■ **Supplied entries**

========

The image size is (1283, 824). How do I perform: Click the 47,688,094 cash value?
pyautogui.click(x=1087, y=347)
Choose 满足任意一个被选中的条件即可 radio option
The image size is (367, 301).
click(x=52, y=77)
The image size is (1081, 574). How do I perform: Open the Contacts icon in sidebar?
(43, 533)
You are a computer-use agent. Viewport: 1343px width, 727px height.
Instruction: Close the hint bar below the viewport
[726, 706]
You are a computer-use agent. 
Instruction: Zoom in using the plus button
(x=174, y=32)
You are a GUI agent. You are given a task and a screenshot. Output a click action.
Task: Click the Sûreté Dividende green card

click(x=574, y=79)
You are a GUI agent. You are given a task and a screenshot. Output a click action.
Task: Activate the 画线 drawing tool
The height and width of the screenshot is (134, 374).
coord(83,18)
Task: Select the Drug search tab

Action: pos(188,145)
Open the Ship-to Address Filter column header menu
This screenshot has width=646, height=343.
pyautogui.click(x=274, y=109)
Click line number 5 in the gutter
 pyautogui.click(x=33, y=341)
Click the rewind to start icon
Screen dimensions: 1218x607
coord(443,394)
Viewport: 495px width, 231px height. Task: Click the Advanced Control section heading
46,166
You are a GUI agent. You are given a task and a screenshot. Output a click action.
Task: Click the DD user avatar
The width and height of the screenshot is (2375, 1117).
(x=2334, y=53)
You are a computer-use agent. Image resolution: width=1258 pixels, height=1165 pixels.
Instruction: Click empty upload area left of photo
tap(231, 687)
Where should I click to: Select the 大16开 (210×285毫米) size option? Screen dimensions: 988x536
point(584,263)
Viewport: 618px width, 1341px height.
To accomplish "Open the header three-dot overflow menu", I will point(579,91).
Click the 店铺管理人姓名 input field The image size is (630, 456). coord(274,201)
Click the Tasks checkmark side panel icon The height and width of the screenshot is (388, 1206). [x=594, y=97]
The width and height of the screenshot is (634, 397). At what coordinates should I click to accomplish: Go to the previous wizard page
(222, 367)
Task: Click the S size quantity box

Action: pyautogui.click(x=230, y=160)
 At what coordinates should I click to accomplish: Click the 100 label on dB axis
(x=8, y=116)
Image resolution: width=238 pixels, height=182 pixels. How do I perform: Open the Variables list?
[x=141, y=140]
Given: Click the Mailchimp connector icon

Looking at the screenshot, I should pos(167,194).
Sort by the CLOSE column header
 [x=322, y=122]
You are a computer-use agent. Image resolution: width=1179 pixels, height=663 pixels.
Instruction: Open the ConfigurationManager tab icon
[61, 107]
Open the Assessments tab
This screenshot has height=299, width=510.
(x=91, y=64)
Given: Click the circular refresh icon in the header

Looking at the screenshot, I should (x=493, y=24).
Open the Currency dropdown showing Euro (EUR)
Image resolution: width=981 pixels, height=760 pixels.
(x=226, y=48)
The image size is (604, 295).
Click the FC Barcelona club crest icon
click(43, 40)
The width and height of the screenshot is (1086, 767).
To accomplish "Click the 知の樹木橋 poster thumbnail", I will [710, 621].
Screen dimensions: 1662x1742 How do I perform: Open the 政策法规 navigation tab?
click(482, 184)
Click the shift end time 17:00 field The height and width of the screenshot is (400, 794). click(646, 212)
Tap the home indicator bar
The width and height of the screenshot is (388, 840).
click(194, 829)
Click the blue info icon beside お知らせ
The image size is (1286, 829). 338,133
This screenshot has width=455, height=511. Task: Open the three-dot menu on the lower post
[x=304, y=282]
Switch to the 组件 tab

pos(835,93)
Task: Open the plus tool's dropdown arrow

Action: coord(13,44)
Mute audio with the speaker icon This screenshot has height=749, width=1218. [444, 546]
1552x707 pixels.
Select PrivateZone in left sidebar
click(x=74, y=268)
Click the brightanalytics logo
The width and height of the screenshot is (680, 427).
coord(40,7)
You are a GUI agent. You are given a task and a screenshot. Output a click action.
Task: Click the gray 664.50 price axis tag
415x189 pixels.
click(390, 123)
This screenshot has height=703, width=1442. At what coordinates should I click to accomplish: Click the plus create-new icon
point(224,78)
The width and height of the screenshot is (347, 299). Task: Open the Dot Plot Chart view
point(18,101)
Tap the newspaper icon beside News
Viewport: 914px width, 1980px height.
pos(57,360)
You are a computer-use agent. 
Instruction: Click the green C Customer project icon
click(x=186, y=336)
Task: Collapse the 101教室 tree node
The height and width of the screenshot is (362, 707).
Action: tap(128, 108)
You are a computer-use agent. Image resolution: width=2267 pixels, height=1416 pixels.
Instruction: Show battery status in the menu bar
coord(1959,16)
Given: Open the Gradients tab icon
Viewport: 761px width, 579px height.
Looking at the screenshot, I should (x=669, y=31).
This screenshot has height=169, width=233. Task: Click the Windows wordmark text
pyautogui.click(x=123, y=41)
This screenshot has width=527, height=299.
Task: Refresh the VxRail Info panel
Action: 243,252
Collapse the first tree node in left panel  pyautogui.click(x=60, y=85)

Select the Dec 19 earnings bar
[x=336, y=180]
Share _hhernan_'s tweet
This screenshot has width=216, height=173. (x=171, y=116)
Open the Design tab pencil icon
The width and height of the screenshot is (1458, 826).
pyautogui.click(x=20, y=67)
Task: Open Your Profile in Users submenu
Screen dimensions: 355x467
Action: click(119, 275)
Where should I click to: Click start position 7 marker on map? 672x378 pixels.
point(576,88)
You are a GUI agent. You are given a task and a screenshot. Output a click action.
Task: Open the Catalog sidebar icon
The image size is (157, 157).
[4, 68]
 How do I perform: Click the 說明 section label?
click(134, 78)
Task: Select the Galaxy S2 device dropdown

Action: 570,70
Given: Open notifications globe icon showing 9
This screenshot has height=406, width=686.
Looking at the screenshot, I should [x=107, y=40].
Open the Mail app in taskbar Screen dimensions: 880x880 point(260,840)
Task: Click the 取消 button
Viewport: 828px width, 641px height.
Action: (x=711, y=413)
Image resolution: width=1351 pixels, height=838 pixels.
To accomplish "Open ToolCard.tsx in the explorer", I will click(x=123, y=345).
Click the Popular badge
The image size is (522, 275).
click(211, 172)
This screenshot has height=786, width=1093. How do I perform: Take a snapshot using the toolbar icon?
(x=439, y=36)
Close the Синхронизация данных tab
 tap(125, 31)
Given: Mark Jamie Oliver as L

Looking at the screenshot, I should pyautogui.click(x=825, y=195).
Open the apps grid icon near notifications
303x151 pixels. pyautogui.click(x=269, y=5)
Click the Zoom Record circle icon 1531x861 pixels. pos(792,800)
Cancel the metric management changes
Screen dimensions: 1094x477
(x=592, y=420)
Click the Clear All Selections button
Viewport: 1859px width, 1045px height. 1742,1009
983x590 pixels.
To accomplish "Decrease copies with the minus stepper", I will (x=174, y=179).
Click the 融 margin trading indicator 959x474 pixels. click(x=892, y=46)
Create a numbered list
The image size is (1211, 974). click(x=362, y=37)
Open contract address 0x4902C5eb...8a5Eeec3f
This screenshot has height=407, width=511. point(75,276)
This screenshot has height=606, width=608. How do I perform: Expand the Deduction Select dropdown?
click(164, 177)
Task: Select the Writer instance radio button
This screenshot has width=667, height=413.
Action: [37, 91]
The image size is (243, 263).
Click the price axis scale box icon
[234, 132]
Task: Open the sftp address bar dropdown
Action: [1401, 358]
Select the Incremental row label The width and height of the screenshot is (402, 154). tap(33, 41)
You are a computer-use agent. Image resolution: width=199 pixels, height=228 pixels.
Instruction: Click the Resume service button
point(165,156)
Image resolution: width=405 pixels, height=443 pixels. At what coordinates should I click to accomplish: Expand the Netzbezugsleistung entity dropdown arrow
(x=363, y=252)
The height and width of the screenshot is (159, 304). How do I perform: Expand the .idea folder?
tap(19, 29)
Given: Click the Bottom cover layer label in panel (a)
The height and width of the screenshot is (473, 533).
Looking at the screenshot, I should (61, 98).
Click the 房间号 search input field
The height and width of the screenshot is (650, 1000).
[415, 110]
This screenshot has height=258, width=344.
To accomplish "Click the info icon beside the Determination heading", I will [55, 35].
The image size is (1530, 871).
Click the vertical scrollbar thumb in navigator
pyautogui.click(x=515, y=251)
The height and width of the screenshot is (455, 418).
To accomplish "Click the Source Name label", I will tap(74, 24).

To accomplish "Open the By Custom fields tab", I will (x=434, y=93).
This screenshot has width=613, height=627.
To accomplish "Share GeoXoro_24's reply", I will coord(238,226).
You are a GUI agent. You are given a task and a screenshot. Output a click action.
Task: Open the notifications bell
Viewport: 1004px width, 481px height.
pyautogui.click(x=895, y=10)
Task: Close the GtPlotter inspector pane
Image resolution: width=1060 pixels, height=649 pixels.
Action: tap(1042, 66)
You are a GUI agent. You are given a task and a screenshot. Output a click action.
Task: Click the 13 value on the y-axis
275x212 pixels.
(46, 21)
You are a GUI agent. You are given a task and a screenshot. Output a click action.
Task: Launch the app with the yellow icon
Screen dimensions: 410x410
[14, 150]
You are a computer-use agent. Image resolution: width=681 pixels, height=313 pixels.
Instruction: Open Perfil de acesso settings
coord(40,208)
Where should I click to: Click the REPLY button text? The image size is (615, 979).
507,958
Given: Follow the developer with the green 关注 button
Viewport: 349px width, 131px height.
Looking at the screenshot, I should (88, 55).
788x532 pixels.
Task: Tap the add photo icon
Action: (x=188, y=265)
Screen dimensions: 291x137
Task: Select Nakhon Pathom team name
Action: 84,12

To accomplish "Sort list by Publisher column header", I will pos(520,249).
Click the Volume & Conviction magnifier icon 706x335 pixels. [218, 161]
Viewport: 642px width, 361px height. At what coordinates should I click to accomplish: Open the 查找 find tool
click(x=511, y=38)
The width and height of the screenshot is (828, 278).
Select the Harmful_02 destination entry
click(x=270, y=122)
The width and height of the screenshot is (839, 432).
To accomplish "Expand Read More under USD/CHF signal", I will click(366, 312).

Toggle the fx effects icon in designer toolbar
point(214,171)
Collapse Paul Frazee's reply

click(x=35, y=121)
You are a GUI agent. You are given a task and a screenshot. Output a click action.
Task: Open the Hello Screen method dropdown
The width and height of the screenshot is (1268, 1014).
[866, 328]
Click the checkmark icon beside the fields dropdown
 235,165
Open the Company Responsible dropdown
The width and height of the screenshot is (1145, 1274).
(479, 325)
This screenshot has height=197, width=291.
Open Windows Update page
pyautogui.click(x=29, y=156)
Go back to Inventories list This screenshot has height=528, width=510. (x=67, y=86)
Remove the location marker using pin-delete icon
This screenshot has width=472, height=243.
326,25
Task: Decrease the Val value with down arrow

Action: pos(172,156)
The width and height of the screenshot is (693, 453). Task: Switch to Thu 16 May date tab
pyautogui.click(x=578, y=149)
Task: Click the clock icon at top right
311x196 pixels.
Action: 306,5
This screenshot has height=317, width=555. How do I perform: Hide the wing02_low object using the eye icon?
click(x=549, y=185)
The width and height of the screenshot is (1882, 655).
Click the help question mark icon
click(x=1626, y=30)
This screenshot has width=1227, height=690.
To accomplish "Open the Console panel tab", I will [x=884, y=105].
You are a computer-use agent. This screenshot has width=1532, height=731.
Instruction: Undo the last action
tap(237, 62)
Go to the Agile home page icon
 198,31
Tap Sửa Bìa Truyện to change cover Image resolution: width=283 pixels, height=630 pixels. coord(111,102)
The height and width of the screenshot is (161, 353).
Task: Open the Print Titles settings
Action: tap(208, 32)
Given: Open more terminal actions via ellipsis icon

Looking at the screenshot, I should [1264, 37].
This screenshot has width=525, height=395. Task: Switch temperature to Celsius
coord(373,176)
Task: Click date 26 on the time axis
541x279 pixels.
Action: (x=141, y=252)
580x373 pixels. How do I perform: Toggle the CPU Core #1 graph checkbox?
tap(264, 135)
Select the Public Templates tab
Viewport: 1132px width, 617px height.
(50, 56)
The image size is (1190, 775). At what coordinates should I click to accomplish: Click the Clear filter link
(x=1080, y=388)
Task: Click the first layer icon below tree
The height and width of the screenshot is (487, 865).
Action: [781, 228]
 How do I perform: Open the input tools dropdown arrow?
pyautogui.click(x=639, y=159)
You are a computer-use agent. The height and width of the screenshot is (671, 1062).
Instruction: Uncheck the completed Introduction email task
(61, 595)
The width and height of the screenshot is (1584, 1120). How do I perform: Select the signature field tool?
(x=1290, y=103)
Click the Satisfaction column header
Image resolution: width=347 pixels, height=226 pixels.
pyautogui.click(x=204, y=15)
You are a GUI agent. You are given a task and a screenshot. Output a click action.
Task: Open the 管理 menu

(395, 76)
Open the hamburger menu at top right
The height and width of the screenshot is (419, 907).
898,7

========

■ **Exercise goal**
Recast the lines above as a Markdown table with the columns Row and Line, numbering each row and leaving out blank lines. Begin at the line that contains "Given: Mark Jamie Oliver as L" and stop after the line that contains "tap(19, 29)".

■ **Answer**
| Row | Line |
|---|---|
| 1 | Given: Mark Jamie Oliver as L |
| 2 | Looking at the screenshot, I should pyautogui.click(x=825, y=195). |
| 3 | Open the apps grid icon near notifications |
| 4 | 303x151 pixels. pyautogui.click(x=269, y=5) |
| 5 | Click the Zoom Record circle icon 1531x861 pixels. pos(792,800) |
| 6 | Cancel the metric management changes |
| 7 | Screen dimensions: 1094x477 |
| 8 | (x=592, y=420) |
| 9 | Click the Clear All Selections button |
| 10 | Viewport: 1859px width, 1045px height. 1742,1009 |
| 11 | 983x590 pixels. |
| 12 | To accomplish "Decrease copies with the minus stepper", I will (x=174, y=179). |
| 13 | Click the 融 margin trading indicator 959x474 pixels. click(x=892, y=46) |
| 14 | Create a numbered list |
| 15 | The image size is (1211, 974). click(x=362, y=37) |
| 16 | Open contract address 0x4902C5eb...8a5Eeec3f |
| 17 | This screenshot has height=407, width=511. point(75,276) |
| 18 | This screenshot has height=606, width=608. How do I perform: Expand the Deduction Select dropdown? |
| 19 | click(164, 177) |
| 20 | Task: Select the Writer instance radio button |
| 21 | This screenshot has width=667, height=413. |
| 22 | Action: [37, 91] |
| 23 | The image size is (243, 263). |
| 24 | Click the price axis scale box icon |
| 25 | [234, 132] |
| 26 | Task: Open the sftp address bar dropdown |
| 27 | Action: [1401, 358] |
| 28 | Select the Incremental row label The width and height of the screenshot is (402, 154). tap(33, 41) |
| 29 | You are a computer-use agent. Image resolution: width=199 pixels, height=228 pixels. |
| 30 | Instruction: Click the Resume service button |
| 31 | point(165,156) |
| 32 | Image resolution: width=405 pixels, height=443 pixels. At what coordinates should I click to accomplish: Expand the Netzbezugsleistung entity dropdown arrow |
| 33 | (x=363, y=252) |
| 34 | The height and width of the screenshot is (159, 304). How do I perform: Expand the .idea folder? |
| 35 | tap(19, 29) |